Não me satisfaz a lógica da Justiça no chamado “caso Rui Pinto”. Respeito e compreendo a fundamentação técnico-jurídica mas não me tranquiliza enquanto cidadão.  Para mim, seria de saudar a existência de duas investigações paralelas.

Uma, no sentido de saber se houve atividade criminosa, tanto no acesso aos documentos (de que se queixam a sociedade de advogados PLMJ, o Benfica e o Sporting) como, e sobretudo, em eventuais tentativas de extorsão (de que se fez vítima a Doyen, uma empresa ligada ao futebol e às transferências de jogadores).

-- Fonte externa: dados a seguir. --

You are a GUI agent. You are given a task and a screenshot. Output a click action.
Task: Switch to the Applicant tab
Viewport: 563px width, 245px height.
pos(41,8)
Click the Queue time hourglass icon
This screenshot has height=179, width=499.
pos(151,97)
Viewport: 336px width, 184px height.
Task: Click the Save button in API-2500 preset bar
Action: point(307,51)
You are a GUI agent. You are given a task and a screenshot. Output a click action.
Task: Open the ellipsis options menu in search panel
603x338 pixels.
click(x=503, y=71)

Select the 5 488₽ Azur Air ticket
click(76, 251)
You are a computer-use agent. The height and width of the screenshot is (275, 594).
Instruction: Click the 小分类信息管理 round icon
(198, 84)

A outra investigação, mais importante até, seria para esclarecer se nos documentos acumulados por Rui Pinto haveria, ou não, matéria de relevante interesse público – e que o Ministério Público devesse, se tivesse esse entendimento, analisar em conformidade. Nunca nos esqueçamos que o hacker português já disse ter feito, em devido tempo, queixas anónimas à PGR sobre alguns casos, nunca investigados, além de repetidamente se mostrar disponível para colaborar com as autoridades na análise da informação recolhida.

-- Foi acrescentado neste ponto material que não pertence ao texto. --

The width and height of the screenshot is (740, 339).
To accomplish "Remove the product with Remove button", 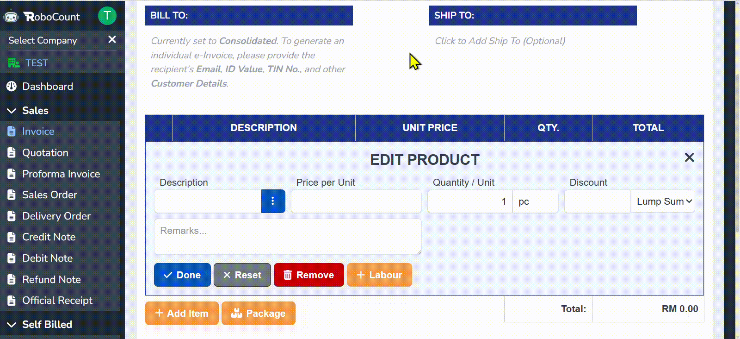I will [308, 275].
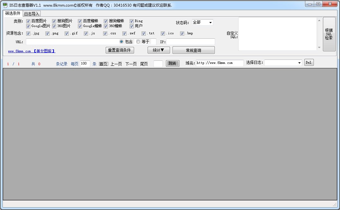Select the 包含 URL match option

121,42
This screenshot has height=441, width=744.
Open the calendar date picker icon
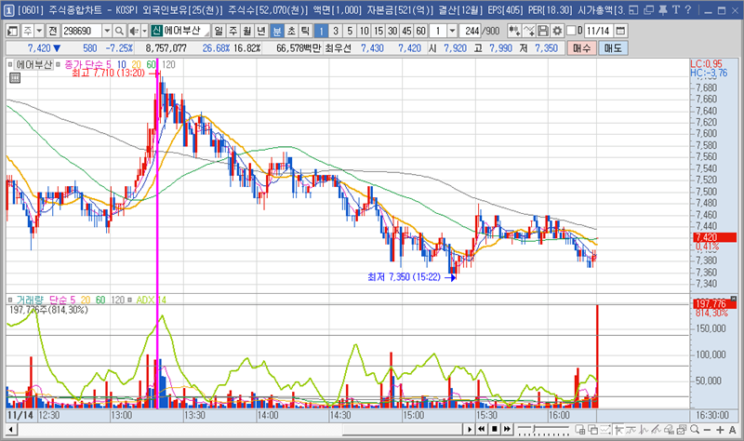pyautogui.click(x=620, y=31)

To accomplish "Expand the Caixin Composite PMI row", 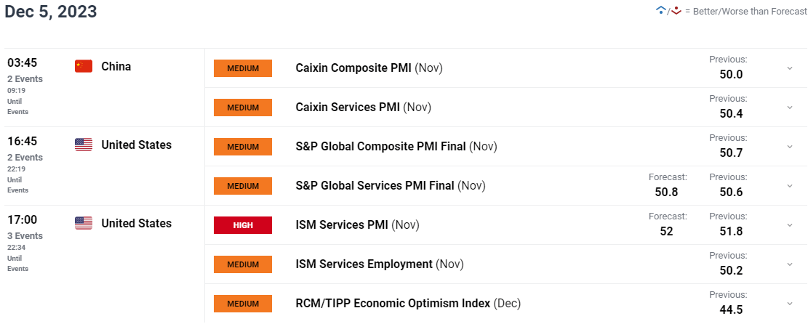I will click(789, 68).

A minha convicção é que a Justiça nacional foi pelo lado mais cómodo, à revelia da grande tendência internacional nas democracias consolidadas, que é o de relevar o acesso a importantes documentos que não seriam tornados públicos se não fosse a atividade do denunciante, assim elevado à condição de protetor da sociedade. Como dizia o filme (“The Whistleblower”), “nada é mais perigoso que a verdade”.

Felizmente, a polícia francesa e holandesa (não sei se outras) resolveram na altura certa fazer cópias dos discos rígidos dos computadores de Rui Pinto. O próprio há-de ter também defendido os seus interesses – e por aí haverá alguma razão para estarmos um pouco mais descansados para a possibilidade do acervo ter mais material da dimensão e importância do chamado Luanda Leaks, cuja autoria Rui Pinto já assumiu. Avisou ele esta semana que “ainda há muita coisa que os portugueses merecem saber”, falando de vistos Gold, Escom e BES Angola, pelo menos.

Confesso-me é chocado com a hipocrisia da política portuguesa.

Sobre os Luanda Leaks, Isabel dos Santos, os roubos à Sonangol e ao povo angolano, mais o respetivo impacto na economia portuguesa, com a compra e venda de posições em variadas empresas, parece não haver nenhum problema de comentário para os atores partidários e governamentais. Sobretudo neste momento, quando Angola mudou de regime. Ou, dizendo de uma forma mais cautelosa, quando mudou as pessoas do regime. Conveniente e expressivo.

Só agora alguns líderes, como Catarina Martins, do BE, parecem acordar para a importância do assunto há muito agitado por Ana Gomes, sozinha numa primeira fase.

A comunicação social, e bem no caso Luanda Leaks, pegou no assunto que Rui Pinto colocou à disposição de um consórcio internacional de investigação e não deve abdicar de ter uma agenda própria, emancipada neste caso dos interesses e vontades de outros poderes, mesmo o judicial.

Não tenho este entendimento por causa da matéria relativa ao futebol – mas também aí gostaria de perceber melhor o valor da documentação reunida. Toda, e não só aquela que Rui Pinto andou a fornecer ao clube da sua preferência (FC Porto), e por este gerido a conta-gotas durante meses contra outro clube, o Benfica. Gostaria de ter acesso a tudo, sem divulgação seletiva nem alvo pré-definido, e ainda tenho esperança em ver isso acontecer.

A ilação a retirar deste caso, em desenvolvimento, é que a Justiça portuguesa nem sempre conta com os rancores do poder instalado. Há momentos em que este gosta das decisões. Já a posição da comunicação social deve ser sempre  assumir-se como contrapoder. Há momentos ingratos mas no final compensa sempre pelo reconhecimento supremo da cidadania. E passo bem sem mais uma conversa sobre o papão do populismo.